From the line holding "The image size is (1415, 668)." through the line holding "The width and" below, write out every line exactly; include both of those lines and drop the pictures.
##### Input for this task
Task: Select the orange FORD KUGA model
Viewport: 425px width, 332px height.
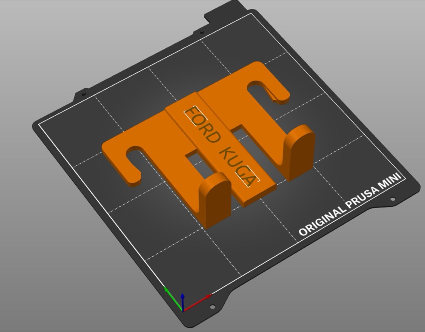Action: coord(209,141)
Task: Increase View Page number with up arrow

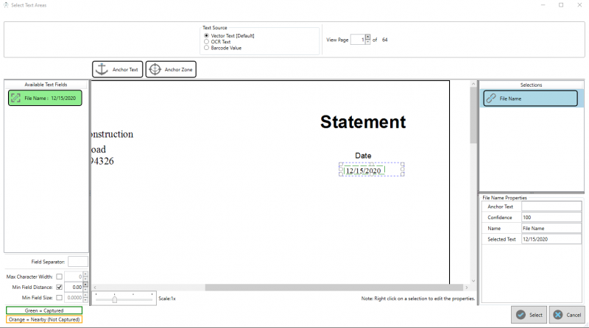Action: [367, 37]
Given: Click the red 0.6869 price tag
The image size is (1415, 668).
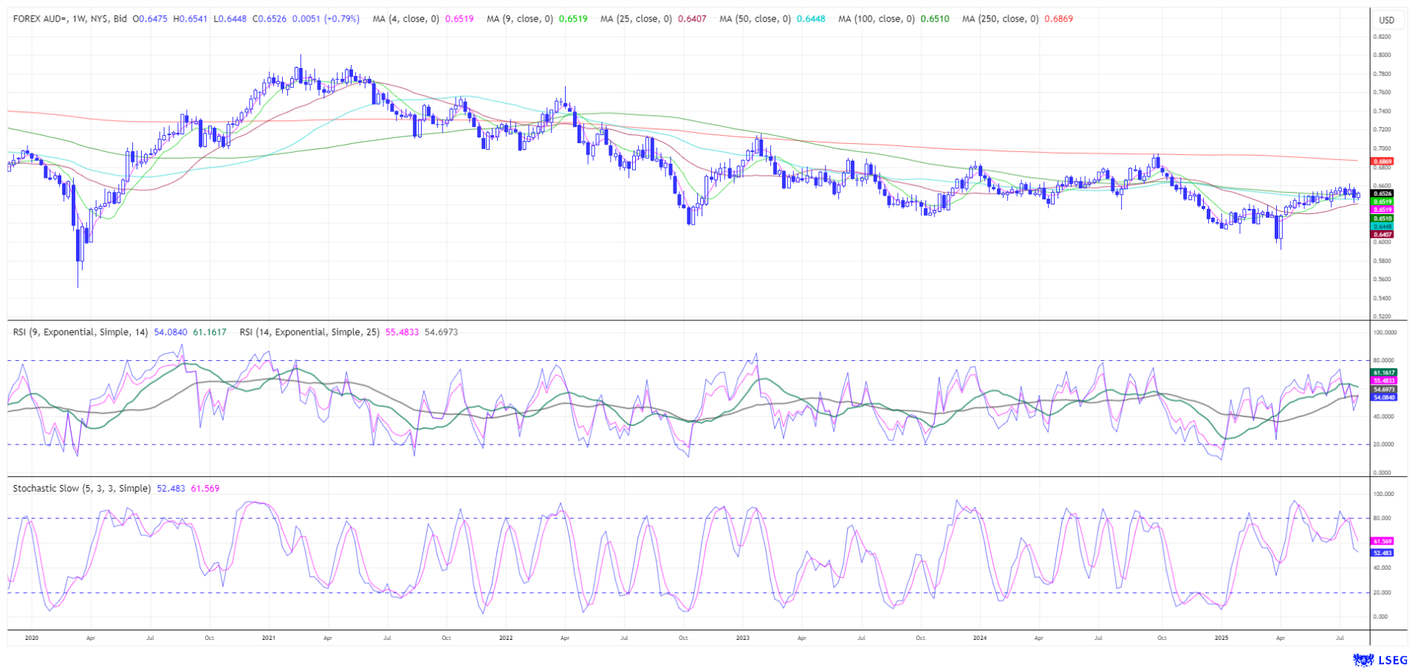Looking at the screenshot, I should (1382, 161).
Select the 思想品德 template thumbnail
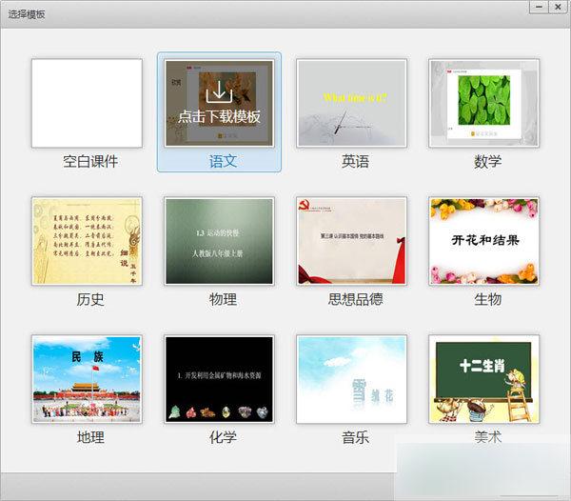The image size is (571, 501). [352, 241]
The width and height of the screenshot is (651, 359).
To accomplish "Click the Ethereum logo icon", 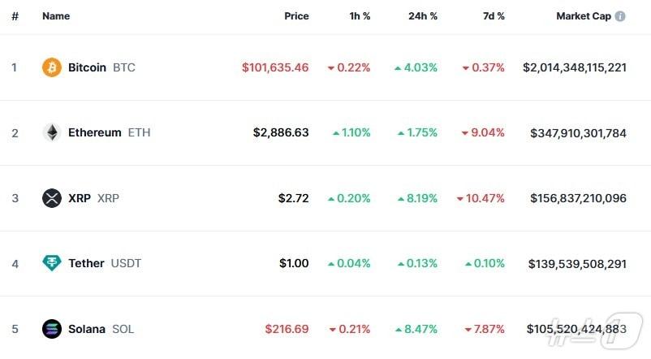I will coord(52,132).
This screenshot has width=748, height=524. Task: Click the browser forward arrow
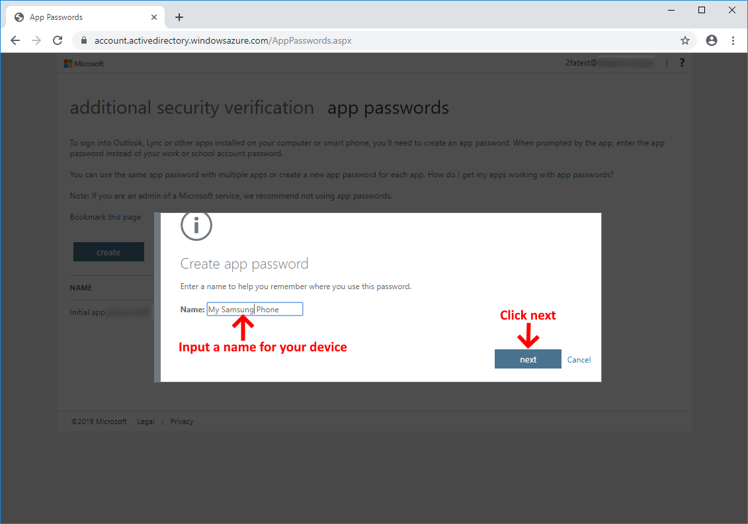click(36, 40)
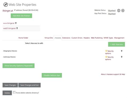Image resolution: width=127 pixels, height=98 pixels.
Task: Click Disable Helicon Ape button
Action: (52, 75)
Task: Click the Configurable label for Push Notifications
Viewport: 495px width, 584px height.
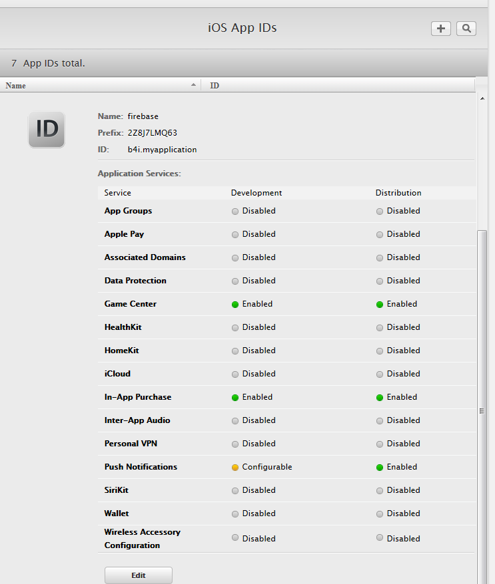Action: coord(267,467)
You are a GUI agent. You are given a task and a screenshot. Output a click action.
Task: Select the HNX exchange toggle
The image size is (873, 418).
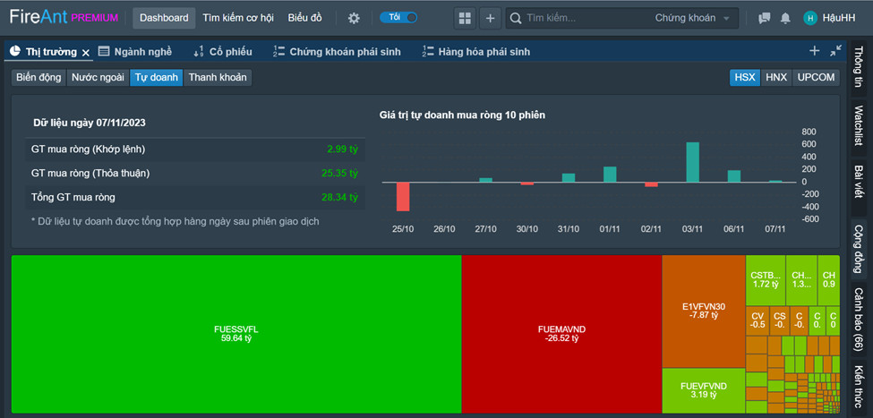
##########
■ **Exercise output**:
The image size is (1415, 668).
Looking at the screenshot, I should (1382, 161).
Select the 思想品德 template thumbnail
The image size is (571, 501). [352, 241]
The width and height of the screenshot is (651, 359).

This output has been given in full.